"An expert is anyone from out of town with a brief case."
That old bromide, capturing succinctly the error of automatically assuming smooth-talkers (and smooth-writers) "not from around here" often know more than local denizens, came to mind last week in reading The Times' Opinion page of July 3.
The placement on a single page of columns by nationally-syndicated writers alongside that of local lawyer Arturo Corso illustrated how often those from far away hold no greater insight, and sometimes less, than those around us daily.
National columnist Kathleen Parker compared the presidential qualifications of Sen. John McCain and Sen. Barack Obama. She contrasted then-Navy pilot McCain's courageous refusal of early release by his North Vietnamese captors, rather than leave his fellow Americans behind, with Obama's leaving his church in Chicago due to his minister's anti-American remarks.
Failing to recognize her own myopia in attempting to connect these utterly-disconnected, widely-divergent occurrences, both in circumstances and years, she concludes with the query of "wonder with whom one would rather share a foxhole."As if that foolish question adds anything to understanding who would be the better president.
That irrelevant question is no better than another heard in the past concerning presidential elections, "which candidate would you rather have a beer with?" As if your beer-drinking buddy, by that status alone, is qualified to be the leader of the free world.
And now we hear from former governor and ex-pro wrestler Jesse Ventura, who may run against two others for a U.S. Senate seat in Minnesota, that "if you were in a dark alley, which one of the three of us would you want with you?"

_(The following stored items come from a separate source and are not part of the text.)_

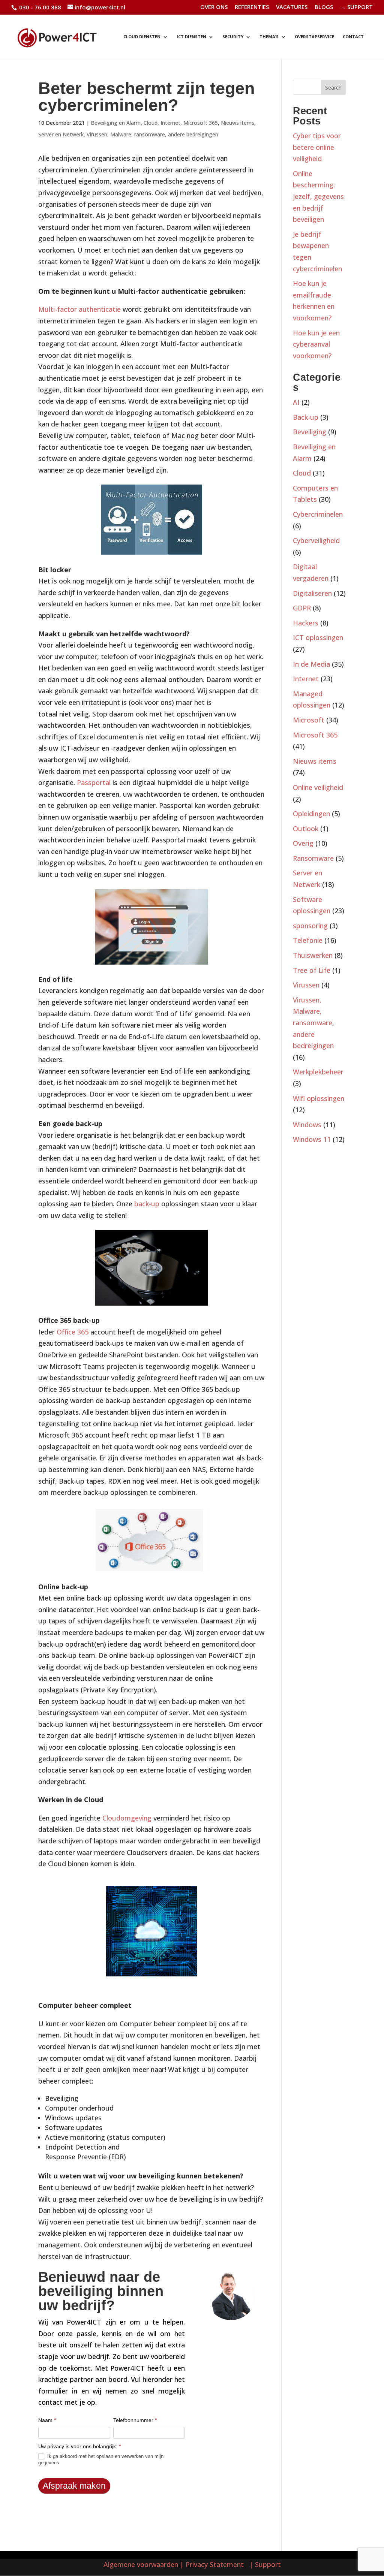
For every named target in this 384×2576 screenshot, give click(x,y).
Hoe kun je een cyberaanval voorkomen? (316, 344)
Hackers (305, 622)
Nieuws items (237, 122)
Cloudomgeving (127, 1817)
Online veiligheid (318, 787)
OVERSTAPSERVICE (314, 36)
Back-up (305, 417)
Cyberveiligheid (316, 540)
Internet (170, 122)
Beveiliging (309, 431)
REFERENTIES (252, 7)
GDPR (302, 607)
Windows (307, 1124)
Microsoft (308, 719)
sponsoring (310, 925)
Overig (303, 843)
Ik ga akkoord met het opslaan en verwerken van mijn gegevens (101, 2459)
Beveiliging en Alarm (116, 122)
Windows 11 (312, 1139)
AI (296, 402)
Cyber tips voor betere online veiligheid (317, 147)
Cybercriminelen (318, 514)
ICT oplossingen (318, 637)
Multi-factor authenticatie (79, 309)
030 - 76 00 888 (39, 7)
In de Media (311, 664)
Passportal (94, 782)
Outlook (305, 828)
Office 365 (72, 1331)
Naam (47, 2420)
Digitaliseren (312, 593)
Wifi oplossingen (318, 1098)
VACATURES (292, 7)
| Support (264, 2564)
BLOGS (324, 7)
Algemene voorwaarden (141, 2564)
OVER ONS (214, 7)
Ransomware (313, 858)
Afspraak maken (74, 2486)
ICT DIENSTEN (191, 36)
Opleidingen (311, 813)
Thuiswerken (313, 955)
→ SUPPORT (356, 7)
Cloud (151, 122)
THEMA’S (269, 36)
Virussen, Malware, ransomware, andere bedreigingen (152, 134)
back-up (145, 1203)
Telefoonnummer (135, 2420)
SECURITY (232, 36)
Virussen (306, 984)
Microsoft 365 (200, 122)
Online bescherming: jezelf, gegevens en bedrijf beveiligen (318, 196)
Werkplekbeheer (318, 1071)
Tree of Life (311, 970)
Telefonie (307, 940)
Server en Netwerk (61, 134)
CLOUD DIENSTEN (141, 36)
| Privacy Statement (214, 2564)
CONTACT (353, 36)
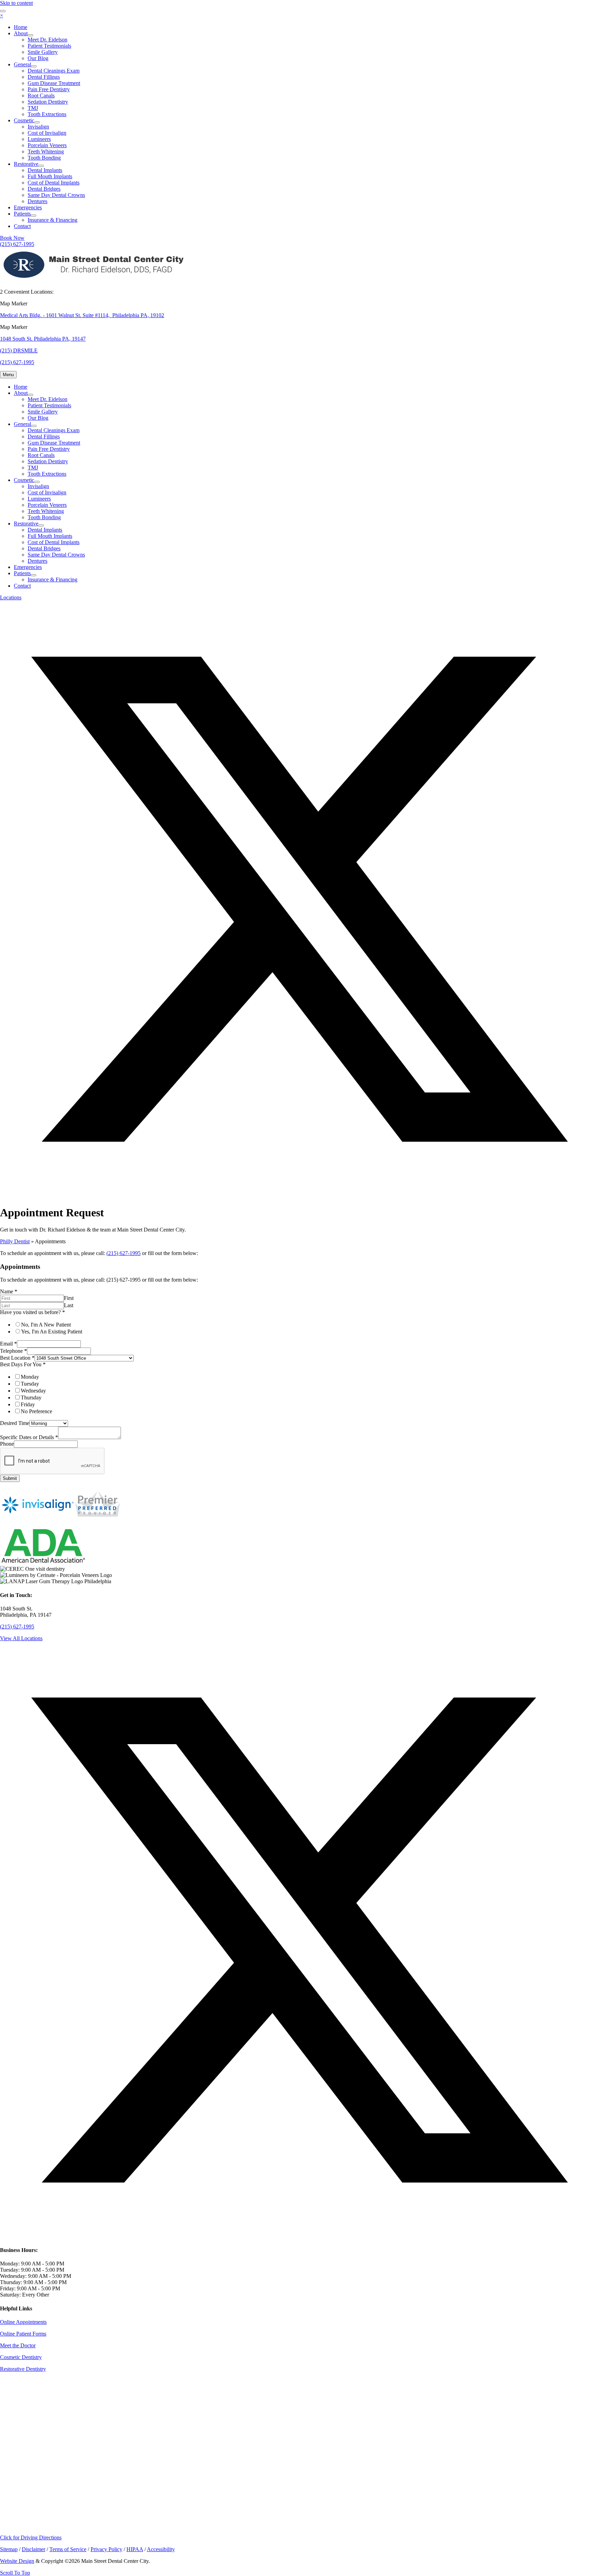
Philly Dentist (15, 1241)
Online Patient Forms (23, 2334)
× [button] (1, 15)
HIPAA (134, 2549)
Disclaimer (33, 2549)
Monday (30, 1377)
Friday (28, 1404)
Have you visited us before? (32, 1312)
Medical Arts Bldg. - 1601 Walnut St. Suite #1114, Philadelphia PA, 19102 (82, 315)
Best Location (17, 1358)
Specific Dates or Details (29, 1437)
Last (68, 1305)
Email (8, 1344)
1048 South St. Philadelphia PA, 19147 (43, 339)
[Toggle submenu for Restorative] (41, 166)
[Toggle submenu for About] (30, 35)
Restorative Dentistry (23, 2369)
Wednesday (33, 1391)
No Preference (36, 1411)
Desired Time (14, 1423)
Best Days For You (23, 1364)
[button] (298, 1196)
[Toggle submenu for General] (34, 66)
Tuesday (30, 1384)
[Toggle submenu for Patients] (33, 216)
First (69, 1298)
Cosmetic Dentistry (21, 2357)
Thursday (31, 1397)
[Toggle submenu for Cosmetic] (37, 122)
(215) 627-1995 (123, 1253)
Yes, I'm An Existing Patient (51, 1331)
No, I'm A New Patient (46, 1325)
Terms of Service (67, 2549)
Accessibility (161, 2549)
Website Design (17, 2561)
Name (8, 1291)
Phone (7, 1444)
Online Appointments (23, 2322)
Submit (10, 1478)
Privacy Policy (106, 2549)
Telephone (13, 1351)
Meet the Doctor (18, 2345)
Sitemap (9, 2549)
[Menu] (3, 11)
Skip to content (16, 3)
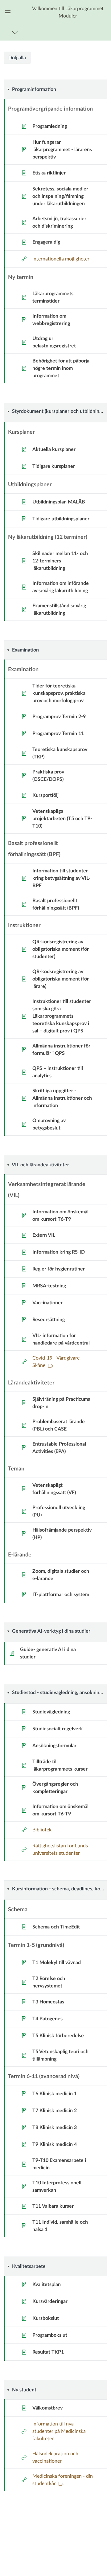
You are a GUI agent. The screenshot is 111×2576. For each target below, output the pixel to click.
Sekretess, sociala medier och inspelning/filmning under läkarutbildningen (60, 196)
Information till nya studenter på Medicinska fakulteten (59, 2431)
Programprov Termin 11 (58, 733)
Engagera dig (46, 242)
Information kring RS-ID (58, 1252)
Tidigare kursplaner (53, 466)
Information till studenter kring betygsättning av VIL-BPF (61, 878)
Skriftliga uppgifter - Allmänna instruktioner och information (62, 1098)
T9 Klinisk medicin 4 (54, 2144)
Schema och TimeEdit (56, 1926)
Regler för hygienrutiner (58, 1268)
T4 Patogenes (47, 2018)
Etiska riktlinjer (49, 172)
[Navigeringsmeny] (16, 32)
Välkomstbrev (47, 2408)
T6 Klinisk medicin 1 (54, 2093)
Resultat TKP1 (48, 2352)
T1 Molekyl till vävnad (56, 1962)
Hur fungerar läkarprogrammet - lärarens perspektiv (62, 149)
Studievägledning (51, 1711)
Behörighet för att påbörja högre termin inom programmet (60, 368)
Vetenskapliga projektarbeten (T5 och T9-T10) (62, 818)
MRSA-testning (49, 1285)
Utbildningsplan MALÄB (58, 501)
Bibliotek (41, 1829)
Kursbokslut (45, 2318)
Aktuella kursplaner (54, 449)
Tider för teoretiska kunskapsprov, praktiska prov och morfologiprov (58, 693)
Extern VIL (43, 1235)
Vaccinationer (47, 1302)
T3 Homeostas (48, 2001)
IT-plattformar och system (60, 1594)
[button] (68, 12)
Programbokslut (49, 2335)
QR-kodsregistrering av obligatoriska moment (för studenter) (60, 949)
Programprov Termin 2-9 (59, 716)
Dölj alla (17, 57)
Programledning (49, 126)
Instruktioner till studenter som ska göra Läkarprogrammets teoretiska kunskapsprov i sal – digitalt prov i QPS (61, 1016)
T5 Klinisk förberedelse (58, 2035)
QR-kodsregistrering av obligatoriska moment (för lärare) (60, 979)
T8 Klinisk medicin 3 (54, 2127)
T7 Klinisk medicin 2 (54, 2110)
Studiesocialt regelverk (57, 1728)
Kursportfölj (45, 795)
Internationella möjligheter (60, 258)
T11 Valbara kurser (53, 2206)
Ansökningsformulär (54, 1745)
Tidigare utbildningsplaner (60, 518)
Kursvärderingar (50, 2301)
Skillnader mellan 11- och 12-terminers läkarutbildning (60, 561)
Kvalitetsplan (46, 2284)
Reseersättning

Not only is such drivel all too often the childish basis for so much of our nation's presidential and other election conversation, but it reveals how uninspired, trivial and unhelpful much of national opinion-making is.
Jonah Goldberg's column on the same page suffered from the same poor vision. Goldberg facilely describes the invasion of Iraq as a "continuation of trends begun in the Persian Gulf War and extended by Clinton's (and Britain's) attacks in 1998."
Not to be too hard on Parker and Goldberg. We all have an off day from time to time. But one has to wonder.
There are legitimate differences of opinion concerning the war in Iraq, an ongoing 51/2-year war costing more than 4,100 American lives and more than half a trillion dollars. On the other hand, the first President Bush deployed American troops to kick invading Iraqi troops out of Kuwait, and President Clinton ordered airstrikes against Iraq without putting American boots on the ground and in harm's way. Does anyone unable to clearly distinguish and separate these events have any claim to wisdom, or even minimal qualifications to presume to illuminate public understanding at the national level?
In contrast with these ill-conceived columns was Corso's column on the same page. Displaying equal recognition of both Democratic President John Kennedy and Republican President Ronald Reagan as "revered" political leaders, Arturo reminded us on the eve of Independence Day that each generation of Americans must take up the brush to continue "painting the masterpiece that is America" which "will never be finished."
It is not a matter of party affiliation or ideology. Local columnists include various and sometimes sharply differing viewpoints, including Arturo, Joan King, Tack Cornelius, Renee Morris, Tom Nichols and others, along with The Times' staff columnists Harris Blackwood, Mitch Clarke and retired but still contributing Times columnists Johnny Vardeman and Ted Oglesby.
Each writes well, with thoughtful and incisive opinions, often from quite different vantage points, political (or apolitical) persuasions and party affiliations. While different readers will agree and disagree with this columnist or that, these local columnists, as well as writers of letters to the editor, illustrate the obvious fact that they think and write with skill and aplomb which equals and often exceeds that of national columnists and opinion-makers.
Experts live among us, with or without briefcases.
Wyc Orr is a Gainesville attorney and occasional columnist.